17 "What Man saw in the grain, what he learnt in dealing with it, what he was taught by the example of seeds changing their form when they are in the ground, that was the decisive lesson….One of the main roots of soteriological optimism was the belief of prehistoric, agricultural mysticism that the dead, like seeds underground, can expect to return to life in a different form." Mircea Eliade, 'Tratado de historia de las religiones', Madrid, 1954

18 "The universality of an archetype affirms the reality of the principle in question."

19 "A great many ritual acts have the sole purpose of finding out the spiritual 'Centre' of a locality, which then becomes the site, either in itself or by virtue of the temple built upon it, an 'image of the world'."

20 "In all symbols expressive of the mystic Centre, the intention is to reveal to Man the meaning of the primordial 'paradisal state' and to teach him to identify himself with the supreme principle of the universe. This centre is in effect Aristotle's 'unmoved mover'…Hindu doctrine declares that God resides in the centre, at that point where the radii of a wheel meet at its axis. In diagrams of the cosmos, the central space is always reserved for the Creator…Among the Chinese, the infinite being is frequently symbolized as a point of light with concentric circles spreading outwards from it."

21 "In neo-platonic philosophy, the soul is explicitly related to the shape of the sphere."

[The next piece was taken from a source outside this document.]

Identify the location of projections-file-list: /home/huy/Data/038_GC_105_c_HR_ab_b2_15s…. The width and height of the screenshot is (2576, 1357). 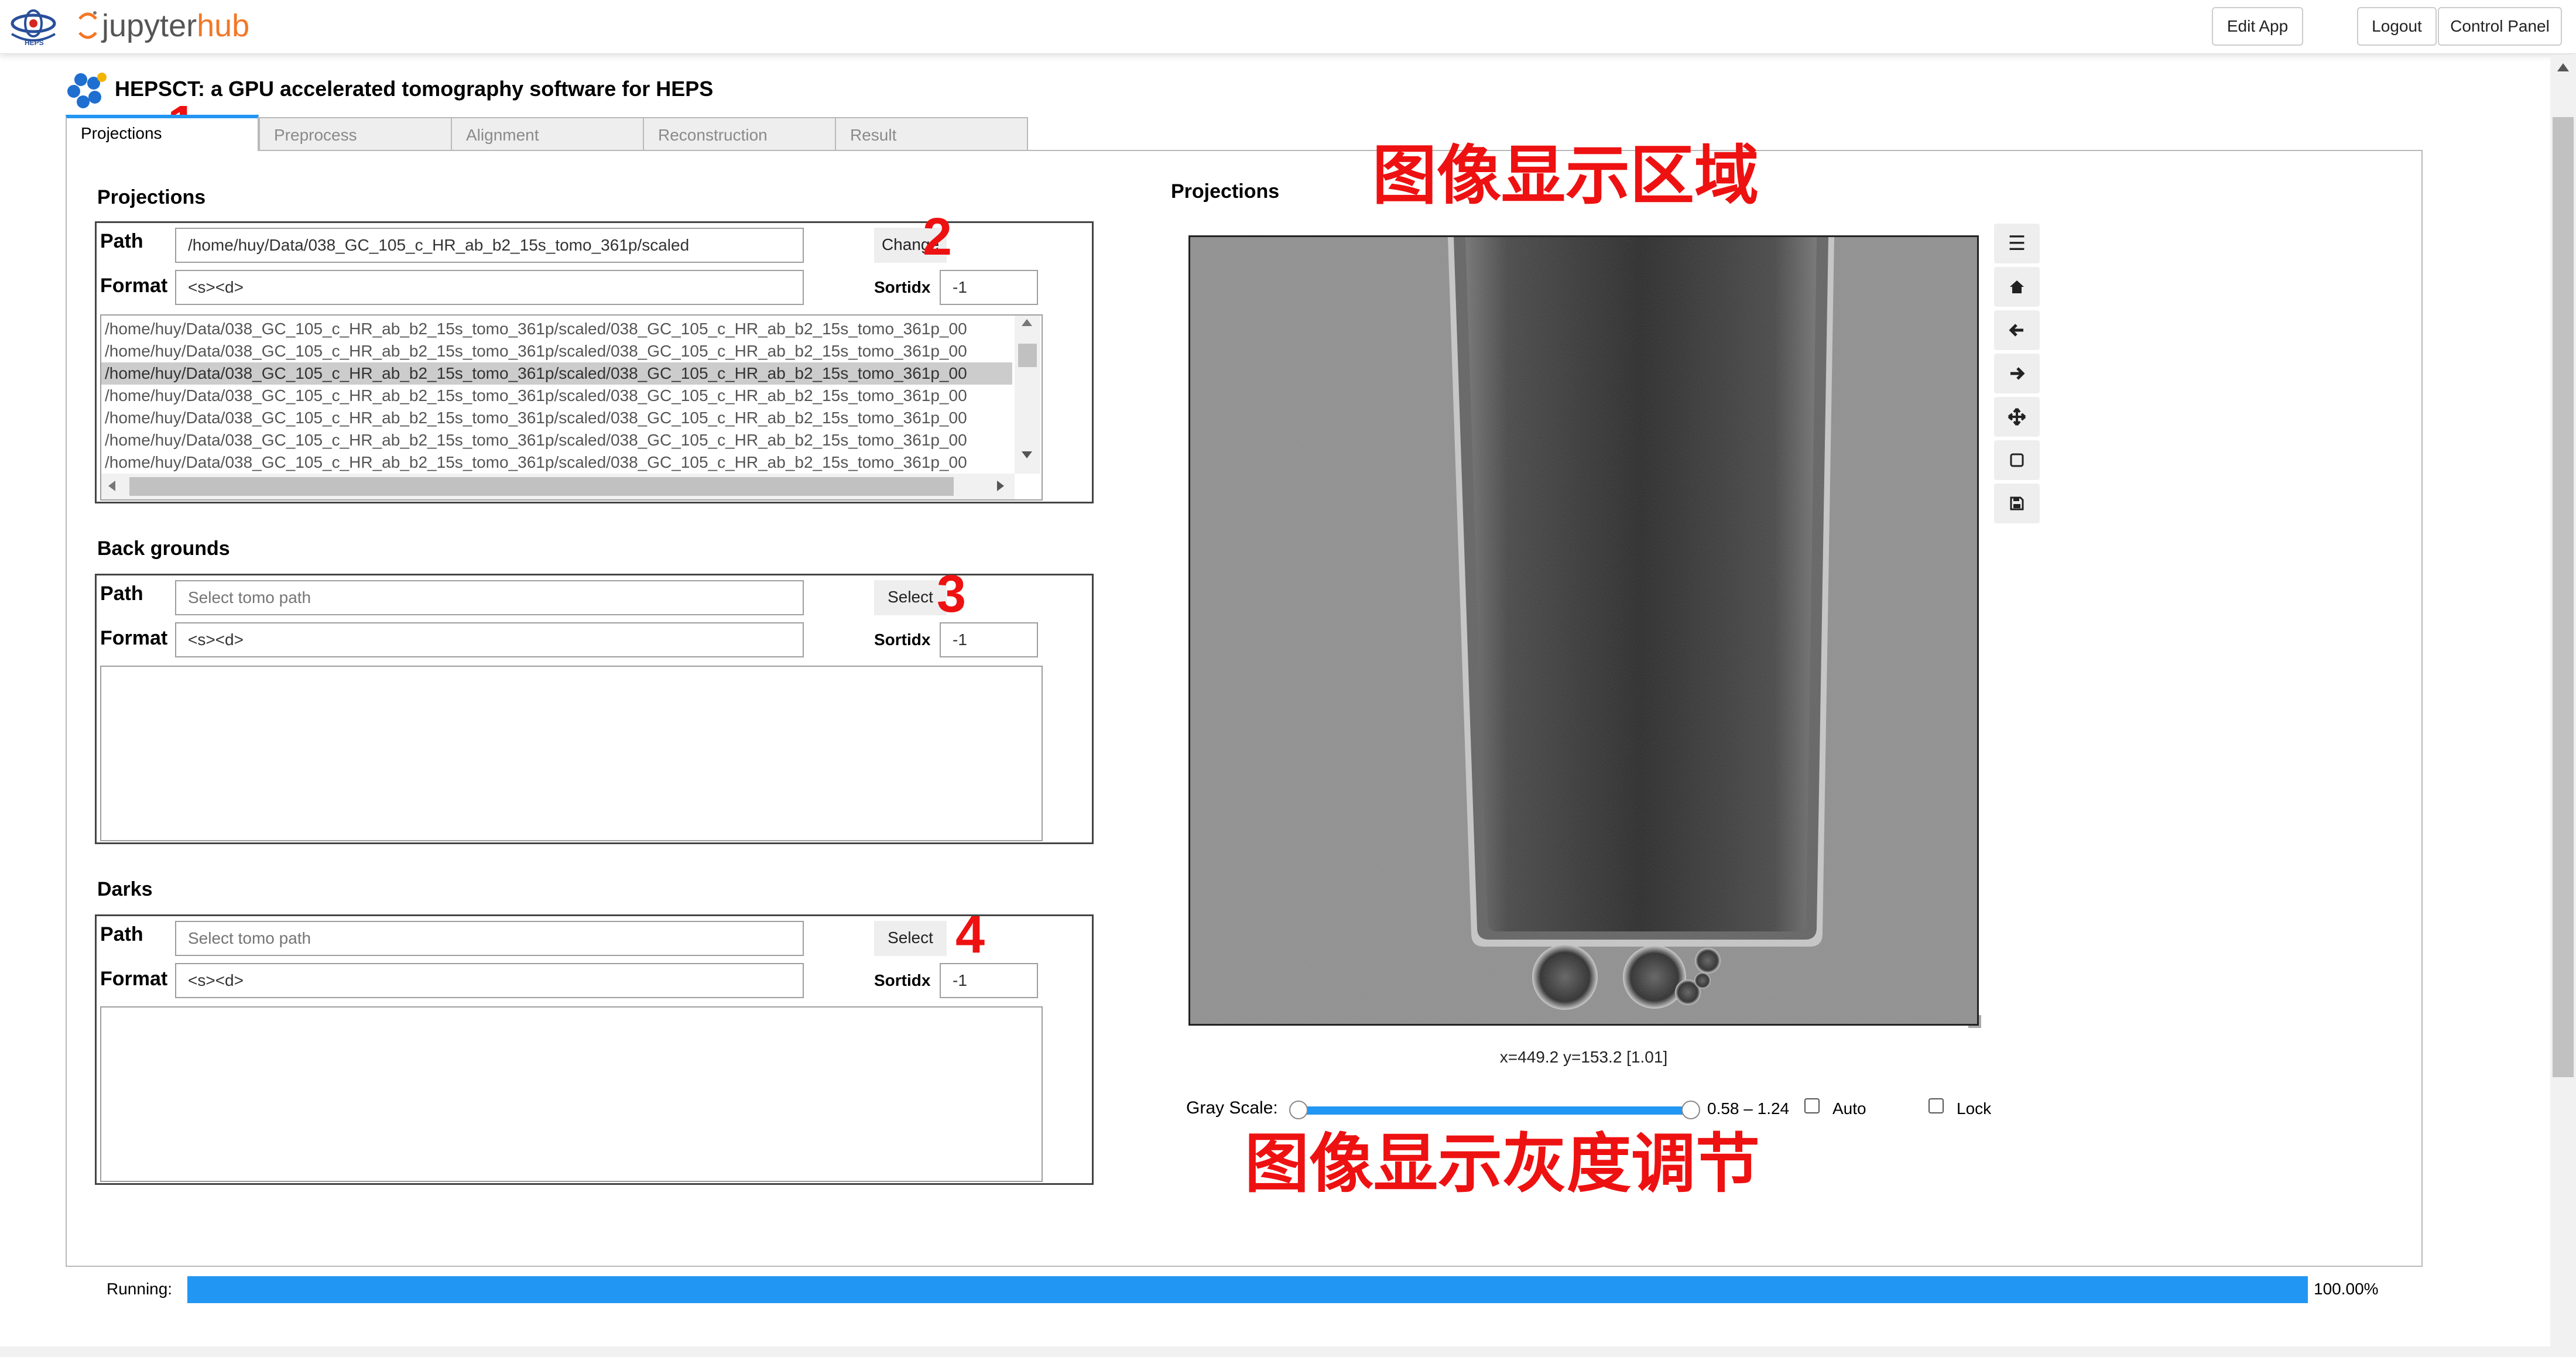
(572, 408).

22 "Hindu doctrine declares that God resides in the centre, at that point where the radii of a wheel meet at its axis. In diagrams of the cosmos, the central space is always reserved for the Creator."

23 "The common origin of the human race is proved by the universal themes of folklore [and] legend….Orientalism, the study of comparative religion, mythology, cultural anthropology, the history of civilization and art, esotericism, psychoanalysis, and symbolological research have all combined to provide us with ample material to substantiate psychological truth, and this essential oneness."

24 "In alchemy…the philosopher's stone is the supreme realization of mystic identification with the god within us and with the eternal."

25 "Psychoanalysts have noted that the joining of the square with the circle (in such forms as the star, the rose, the lotus, concentric circles, the circle with a visible central point, etc.) is symbolic of the final stage in the process of individuation, or, in other words, of that phase of spiritual development when imperfections (irregular shapes) have been eliminated…for the sake of concentrating upon the achievement of Oneness."